Calculating the difference value between the illumination intensity of each pixel point in the input image and the average illumination intensity value of surrounding pixel points to obtain the shadow value of the pixel point; and adding the shadow value back to the RGB value of the pixel point, so that the shadow can be removed, and illumination filtering is realized.

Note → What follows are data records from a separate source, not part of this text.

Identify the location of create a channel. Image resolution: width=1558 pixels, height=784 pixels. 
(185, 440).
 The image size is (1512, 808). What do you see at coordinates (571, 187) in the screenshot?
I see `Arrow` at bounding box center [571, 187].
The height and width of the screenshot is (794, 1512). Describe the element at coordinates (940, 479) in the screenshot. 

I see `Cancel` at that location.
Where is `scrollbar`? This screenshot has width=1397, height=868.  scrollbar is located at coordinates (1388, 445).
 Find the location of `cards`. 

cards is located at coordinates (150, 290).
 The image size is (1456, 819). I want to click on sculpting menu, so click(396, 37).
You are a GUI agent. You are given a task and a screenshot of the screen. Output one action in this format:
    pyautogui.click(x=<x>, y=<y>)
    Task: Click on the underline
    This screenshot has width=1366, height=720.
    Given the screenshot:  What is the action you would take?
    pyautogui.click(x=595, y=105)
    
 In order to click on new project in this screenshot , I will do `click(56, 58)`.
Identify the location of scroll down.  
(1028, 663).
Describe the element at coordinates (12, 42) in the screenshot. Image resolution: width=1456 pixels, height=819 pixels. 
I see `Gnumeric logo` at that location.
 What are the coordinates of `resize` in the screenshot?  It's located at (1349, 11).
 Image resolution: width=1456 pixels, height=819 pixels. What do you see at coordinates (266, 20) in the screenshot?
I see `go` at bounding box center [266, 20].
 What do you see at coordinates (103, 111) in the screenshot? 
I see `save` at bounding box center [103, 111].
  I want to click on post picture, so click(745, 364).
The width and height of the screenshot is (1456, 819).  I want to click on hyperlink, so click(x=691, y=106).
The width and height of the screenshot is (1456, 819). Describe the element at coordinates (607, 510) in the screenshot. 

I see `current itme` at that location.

Preferably, the surrounding pixel points are other pixel points in a circle with each pixel point as a circle center and the radius length of the circle being 7 pixels. Namely, calculating the difference value between each pixel point and the average illumination intensity value of the pixel points within the radius of 7 pixels to obtain the shadow value of the pixel point.

According to the invention, the accuracy and the accuracy of three-dimensional face reconstruction can be improved by calculating the illumination coefficient beta and carrying out illumination filtering on the two-dimensional image.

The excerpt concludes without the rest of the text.